Hot M&A markets led to expedited timetables, with the seller and its advisors typically seeking to frontload deal workstreams. This may include negotiating a hard-stapled W&I policy on behalf of the eventual successful bidder and aligning the commercial warranties with such policy — giving bidders comfort on their level of protection and the costs involved, and reducing the time required to finalise not only the policy, but also the catalogue of commercial warranties.
The attraction? More bidder comfort, more bidders, higher price, better seller terms, and a shorter sale process ultimately allowing sellers to receive their proceeds sooner. Further, the ability to negotiate the W&I policy and align it with a broader set of commercial warranties is advantageous in jurisdictions such as Germany, where discussions around sellers’ uncapped personally liability (for willful misconduct or similar) may otherwise arise.
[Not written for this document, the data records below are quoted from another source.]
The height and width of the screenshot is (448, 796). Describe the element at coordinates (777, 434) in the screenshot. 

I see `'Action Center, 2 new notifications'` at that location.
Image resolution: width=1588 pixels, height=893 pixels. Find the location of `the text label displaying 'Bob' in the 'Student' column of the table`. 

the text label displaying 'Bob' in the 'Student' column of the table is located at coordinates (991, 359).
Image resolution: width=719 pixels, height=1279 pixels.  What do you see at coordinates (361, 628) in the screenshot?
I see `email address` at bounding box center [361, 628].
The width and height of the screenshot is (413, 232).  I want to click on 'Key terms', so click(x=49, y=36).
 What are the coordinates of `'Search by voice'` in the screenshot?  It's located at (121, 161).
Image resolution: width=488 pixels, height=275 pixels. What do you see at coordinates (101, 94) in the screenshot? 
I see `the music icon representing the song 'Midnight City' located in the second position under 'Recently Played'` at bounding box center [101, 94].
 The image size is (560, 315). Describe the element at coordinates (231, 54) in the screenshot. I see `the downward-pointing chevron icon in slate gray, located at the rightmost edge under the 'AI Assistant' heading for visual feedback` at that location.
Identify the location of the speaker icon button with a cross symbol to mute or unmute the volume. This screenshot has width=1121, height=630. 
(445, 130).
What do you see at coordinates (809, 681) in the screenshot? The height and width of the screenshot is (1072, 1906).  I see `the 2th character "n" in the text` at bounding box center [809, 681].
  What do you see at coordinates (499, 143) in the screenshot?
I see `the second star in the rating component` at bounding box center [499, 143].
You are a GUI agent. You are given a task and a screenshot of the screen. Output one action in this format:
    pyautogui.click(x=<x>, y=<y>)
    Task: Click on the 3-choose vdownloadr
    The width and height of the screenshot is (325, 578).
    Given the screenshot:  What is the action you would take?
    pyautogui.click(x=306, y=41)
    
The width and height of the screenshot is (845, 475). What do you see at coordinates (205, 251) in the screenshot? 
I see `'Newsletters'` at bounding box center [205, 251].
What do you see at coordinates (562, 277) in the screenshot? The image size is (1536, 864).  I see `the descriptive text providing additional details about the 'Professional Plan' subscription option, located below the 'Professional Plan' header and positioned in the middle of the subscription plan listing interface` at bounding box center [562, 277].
Why are buyers pushing back?
A key challenge with hard-stapled W&I policies remains the cost — sellers cannot guarantee that the successful bidder will ultimately take out the policy provided, with the result that upfront costs will sit with the seller and the sell-side (including the target’s management team) will have wasted substantial time. Further, the benefits of frontloading processes with a hard-staple W&I policy are arguably becoming less important in the current market, where expedited timetables are more open to challenge by buyers favouring additional in-depth diligence processes before committing. Buyers are also becoming increasingly comfortable arranging W&I coverage after the deal has been signed and frequently have their own broker relationships.
In the current UK market, hard-stapled W&I is more typically seen on transactions where sector or deal-specific risks require bespoke W&I solutions, which are best considered by sellers at an early stage. In the majority of deals however, “soft-stapled” W&I remains the favoured approach, i.e., providing indicative W&I pricing and terms to bidders from a select number of underwriters, but leaving the negotiation and finalising of a policy to the successful bidder (and providing flexibility to the bidder whilst minimising the sell-side’s involvement and cost exposure to the W&I process). This remains the case, despite market momentum shifts in 2022. The picture in Germany is largely similar to the UK, with most deals favouring soft-stapled W&I — although recent deals have shown that bidders are typically comfortable accepting a hard-stapled W&I approach, if proposed.
Increasingly buyers are opting to forgo W&I insurance altogether — instead accepting that they will have no recourse against the sellers and choosing to spend the W&I premium costs elsewhere, while relying on the disclosure process, taking comfort from management roll-over / sellers reinvestment, and assessing / pricing any issues as they come to light. Despite the current slowdown, we expect stapled W&I insurance to remain a feature of European PE in the coming years. However, W&I insurance is not a panacea for all transactions, and dealmakers should structure processes accordingly.
— The seller approaches a broker and works with them to select an underwriter.
— A W&I policy is substantially negotiated and the underwriting process is initiated and advanced with that underwriter.
— The policy is presented to bidders as part of a “package” that they must agree to take out as part of the transaction.
— The broker produces a “non-binding indication” (NBI) from the underwriters’ responses, summarising the likely pricing, terms and coverage options available to bidders.
— A bidder who wishes to pursue a W&I policy must work with the broker to select an underwriter, and then negotiate the policy.